For optional `options` parameter {object}, supply one or more properties from the 'Default Options' object below.

### computePHash()

```javascript
TextPHash.computePHash(text)
TextPHash.computePHash(text, options)
```

- Returns a hexadecimal number representing a binary string (`2 ^ WORD_HASH_BITS` x `2 ^ HIT_VALUE_BITS`) bits long. Using the default options, this will be a 64 digit hexadecimal string.

### percentMatch()

```javascript
TextPHash.percentMatch(pHashA, pHashB)
TextPHash.percentMatch(pHashA, pHashB, options)
```

- If options are supplied, they must be the same as those used to create the hashes.
- Returns a number between zero and 100.  

## Default Options

Available on the static class object `TextPHash.DefaultOptions`:

- `NGRAM_WORDS`: default = 2
    
    Number of 'neighbor' words that will be hashed together.
    
    For example, a value of 1: ABCDE=>[A,B,C,D,E], 2: ABCDE => [AB, BC, CD, DE], 3: ABCDE => [ABC,BCD,CDE]

- `WORD_HASH_FUNCTION`: default = TextPHash.WordHashDJB

    A function that does a non-unique hash on each word-group/ngram.
    
    Select any `TextPHash.WordHash...` function in TextPHash class (DJB, FNV1a, Murmur3).  Or provide your own with signature: `(strText, intHashBitSize) => intHash`

- `WORD_HASH_BITS`: default = 6

    The binary size of hash produced by WORD_HASH_FUNCTION. 
    
    Hashes are not meant to be unique, so this can be a low number.  The hashes build a histogram of melded word frequencies.  This is the 'x value' in the word-group-hash histogram.  So if this is '6', there will be 2^6 possible hashes, or 64 'x values'. 

- `HIT_VALUE_BITS`: default = 4

    Binary size of hit counter for a single hash.
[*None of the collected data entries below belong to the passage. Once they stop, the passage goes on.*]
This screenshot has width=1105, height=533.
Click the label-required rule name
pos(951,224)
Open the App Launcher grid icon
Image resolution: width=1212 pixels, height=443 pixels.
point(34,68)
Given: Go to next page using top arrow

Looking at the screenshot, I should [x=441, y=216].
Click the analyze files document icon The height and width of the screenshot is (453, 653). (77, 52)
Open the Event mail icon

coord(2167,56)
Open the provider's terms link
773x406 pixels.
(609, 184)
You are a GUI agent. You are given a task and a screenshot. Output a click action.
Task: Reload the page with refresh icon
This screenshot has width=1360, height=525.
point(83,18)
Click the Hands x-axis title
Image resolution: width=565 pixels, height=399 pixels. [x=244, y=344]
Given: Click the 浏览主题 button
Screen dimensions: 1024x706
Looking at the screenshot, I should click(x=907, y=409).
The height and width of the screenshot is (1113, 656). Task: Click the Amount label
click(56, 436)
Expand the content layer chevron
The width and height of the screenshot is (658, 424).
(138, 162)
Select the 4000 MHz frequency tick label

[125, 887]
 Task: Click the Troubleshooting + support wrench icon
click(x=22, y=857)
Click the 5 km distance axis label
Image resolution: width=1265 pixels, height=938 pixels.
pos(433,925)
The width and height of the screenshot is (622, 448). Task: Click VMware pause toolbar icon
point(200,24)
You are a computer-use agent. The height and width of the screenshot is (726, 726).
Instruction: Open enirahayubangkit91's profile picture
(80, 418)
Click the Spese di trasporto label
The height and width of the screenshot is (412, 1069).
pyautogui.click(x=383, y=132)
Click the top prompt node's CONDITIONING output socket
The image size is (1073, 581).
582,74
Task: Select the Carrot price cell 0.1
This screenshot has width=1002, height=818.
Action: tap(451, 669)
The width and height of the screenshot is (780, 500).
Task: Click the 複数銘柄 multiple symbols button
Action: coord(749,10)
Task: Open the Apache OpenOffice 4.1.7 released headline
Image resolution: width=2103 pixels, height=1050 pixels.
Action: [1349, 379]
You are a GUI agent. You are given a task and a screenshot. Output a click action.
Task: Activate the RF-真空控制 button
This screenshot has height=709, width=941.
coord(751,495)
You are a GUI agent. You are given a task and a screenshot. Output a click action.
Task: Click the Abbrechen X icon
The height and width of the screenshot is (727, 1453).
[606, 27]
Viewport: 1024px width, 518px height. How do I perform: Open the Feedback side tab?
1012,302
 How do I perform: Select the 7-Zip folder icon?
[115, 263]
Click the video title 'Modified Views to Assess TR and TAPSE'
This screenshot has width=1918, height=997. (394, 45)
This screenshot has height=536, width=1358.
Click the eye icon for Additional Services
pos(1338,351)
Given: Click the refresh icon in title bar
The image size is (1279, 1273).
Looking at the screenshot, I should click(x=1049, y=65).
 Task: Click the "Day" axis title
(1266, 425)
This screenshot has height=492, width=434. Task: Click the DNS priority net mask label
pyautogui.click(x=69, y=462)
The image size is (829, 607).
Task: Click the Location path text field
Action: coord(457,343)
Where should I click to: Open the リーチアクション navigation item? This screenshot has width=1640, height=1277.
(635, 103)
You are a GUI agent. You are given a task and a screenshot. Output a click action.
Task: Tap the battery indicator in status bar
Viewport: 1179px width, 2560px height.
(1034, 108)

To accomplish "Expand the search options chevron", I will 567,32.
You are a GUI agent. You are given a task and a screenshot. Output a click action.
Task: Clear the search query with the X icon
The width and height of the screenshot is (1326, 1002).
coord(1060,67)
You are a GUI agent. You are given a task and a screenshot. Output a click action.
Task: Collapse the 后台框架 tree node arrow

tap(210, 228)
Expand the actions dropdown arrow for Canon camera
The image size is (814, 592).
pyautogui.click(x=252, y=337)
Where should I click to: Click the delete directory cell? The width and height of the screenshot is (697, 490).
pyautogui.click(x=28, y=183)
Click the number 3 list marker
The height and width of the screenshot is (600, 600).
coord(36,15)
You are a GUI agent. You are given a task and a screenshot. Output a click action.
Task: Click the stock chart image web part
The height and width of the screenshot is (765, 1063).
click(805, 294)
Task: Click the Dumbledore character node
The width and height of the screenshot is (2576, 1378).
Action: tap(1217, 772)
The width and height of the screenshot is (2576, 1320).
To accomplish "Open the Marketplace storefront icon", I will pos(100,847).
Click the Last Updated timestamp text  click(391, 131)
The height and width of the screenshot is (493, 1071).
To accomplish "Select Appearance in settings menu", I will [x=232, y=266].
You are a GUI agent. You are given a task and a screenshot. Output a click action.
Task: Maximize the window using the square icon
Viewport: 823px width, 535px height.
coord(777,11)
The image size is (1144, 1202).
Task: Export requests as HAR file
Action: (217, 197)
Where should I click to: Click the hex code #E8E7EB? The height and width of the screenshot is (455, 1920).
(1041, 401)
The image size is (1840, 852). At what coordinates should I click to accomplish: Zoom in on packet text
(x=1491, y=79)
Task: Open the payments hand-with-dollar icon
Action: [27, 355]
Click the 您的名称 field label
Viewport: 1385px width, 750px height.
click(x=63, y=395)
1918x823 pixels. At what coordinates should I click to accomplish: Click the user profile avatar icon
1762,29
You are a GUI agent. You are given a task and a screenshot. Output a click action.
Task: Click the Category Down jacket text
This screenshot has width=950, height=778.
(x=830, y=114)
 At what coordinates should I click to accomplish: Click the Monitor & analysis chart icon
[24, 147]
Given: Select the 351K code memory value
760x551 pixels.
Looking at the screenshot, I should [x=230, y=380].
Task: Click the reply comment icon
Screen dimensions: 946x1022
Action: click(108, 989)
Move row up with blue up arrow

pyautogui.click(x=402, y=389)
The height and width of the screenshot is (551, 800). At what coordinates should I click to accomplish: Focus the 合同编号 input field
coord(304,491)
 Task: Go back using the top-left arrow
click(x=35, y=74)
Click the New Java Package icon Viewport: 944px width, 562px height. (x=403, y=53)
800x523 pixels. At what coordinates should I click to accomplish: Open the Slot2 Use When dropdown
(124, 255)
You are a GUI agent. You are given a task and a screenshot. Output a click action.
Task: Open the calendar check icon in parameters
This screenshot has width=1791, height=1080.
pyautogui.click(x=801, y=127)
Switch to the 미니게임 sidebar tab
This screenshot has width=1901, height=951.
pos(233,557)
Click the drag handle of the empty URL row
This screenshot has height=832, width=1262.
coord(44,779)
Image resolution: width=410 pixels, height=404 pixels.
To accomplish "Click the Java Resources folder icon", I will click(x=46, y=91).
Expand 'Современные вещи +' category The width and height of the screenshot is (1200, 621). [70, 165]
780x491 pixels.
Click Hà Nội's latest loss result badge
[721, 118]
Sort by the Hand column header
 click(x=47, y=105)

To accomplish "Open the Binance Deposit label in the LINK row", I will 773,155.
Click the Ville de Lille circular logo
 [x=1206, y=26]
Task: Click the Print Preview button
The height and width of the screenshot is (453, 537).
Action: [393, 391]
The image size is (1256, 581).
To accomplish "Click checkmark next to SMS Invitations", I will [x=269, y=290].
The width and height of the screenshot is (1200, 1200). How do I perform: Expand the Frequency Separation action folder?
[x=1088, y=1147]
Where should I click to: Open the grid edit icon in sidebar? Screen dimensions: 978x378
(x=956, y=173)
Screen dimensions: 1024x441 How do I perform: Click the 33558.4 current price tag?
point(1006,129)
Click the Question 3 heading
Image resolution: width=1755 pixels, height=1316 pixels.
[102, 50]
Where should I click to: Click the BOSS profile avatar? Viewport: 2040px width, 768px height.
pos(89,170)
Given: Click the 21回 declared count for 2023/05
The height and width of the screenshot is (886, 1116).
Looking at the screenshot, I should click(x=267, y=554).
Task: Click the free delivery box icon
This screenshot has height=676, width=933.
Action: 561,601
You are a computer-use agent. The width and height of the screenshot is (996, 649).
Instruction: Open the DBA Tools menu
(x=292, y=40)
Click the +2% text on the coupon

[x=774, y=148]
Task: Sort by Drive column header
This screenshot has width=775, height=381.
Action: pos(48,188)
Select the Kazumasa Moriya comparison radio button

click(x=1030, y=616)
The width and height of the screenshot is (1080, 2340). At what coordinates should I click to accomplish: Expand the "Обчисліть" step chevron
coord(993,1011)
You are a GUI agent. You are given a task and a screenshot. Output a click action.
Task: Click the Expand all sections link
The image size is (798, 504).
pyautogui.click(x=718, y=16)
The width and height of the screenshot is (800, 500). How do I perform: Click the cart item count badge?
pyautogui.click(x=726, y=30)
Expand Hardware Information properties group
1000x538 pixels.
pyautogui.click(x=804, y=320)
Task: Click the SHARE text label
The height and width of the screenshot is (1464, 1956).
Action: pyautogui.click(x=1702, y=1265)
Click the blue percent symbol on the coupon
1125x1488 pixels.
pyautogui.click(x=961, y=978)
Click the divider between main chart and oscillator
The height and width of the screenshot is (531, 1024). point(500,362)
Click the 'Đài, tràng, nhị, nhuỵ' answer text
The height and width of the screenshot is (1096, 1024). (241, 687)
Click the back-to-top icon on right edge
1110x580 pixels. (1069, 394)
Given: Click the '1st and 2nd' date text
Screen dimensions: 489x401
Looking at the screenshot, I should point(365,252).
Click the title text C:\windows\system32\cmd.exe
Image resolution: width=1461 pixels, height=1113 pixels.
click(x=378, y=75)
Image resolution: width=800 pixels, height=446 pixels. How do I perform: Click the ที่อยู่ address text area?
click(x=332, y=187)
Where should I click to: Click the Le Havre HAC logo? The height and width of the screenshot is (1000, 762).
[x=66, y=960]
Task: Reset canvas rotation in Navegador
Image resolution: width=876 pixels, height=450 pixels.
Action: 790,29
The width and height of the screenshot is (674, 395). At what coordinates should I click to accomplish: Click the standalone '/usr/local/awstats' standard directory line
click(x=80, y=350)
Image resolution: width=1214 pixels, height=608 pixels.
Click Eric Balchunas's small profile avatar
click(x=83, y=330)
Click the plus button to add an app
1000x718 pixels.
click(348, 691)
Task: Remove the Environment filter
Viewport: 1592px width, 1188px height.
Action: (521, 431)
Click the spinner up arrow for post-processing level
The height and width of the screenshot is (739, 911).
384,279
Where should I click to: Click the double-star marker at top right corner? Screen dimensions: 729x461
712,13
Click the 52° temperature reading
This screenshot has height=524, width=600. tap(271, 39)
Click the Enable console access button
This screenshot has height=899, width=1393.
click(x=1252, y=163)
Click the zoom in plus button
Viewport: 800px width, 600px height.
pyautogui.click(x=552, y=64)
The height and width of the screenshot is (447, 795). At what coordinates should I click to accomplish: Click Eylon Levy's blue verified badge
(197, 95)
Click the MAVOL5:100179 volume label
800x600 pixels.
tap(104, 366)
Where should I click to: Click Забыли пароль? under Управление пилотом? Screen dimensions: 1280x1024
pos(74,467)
Actual hits are adjusted down to these discrete values.  
    
    So if this is '4' and hash counters range from 0 to a max of 140 hits, the 140 value will be adjusted to (2^4)-1, or a max value of 15.  A hash counter with lower value, say 70 hits, would get an adjusted value of 8.  This is the 'y value' in the word-group-hash histogram.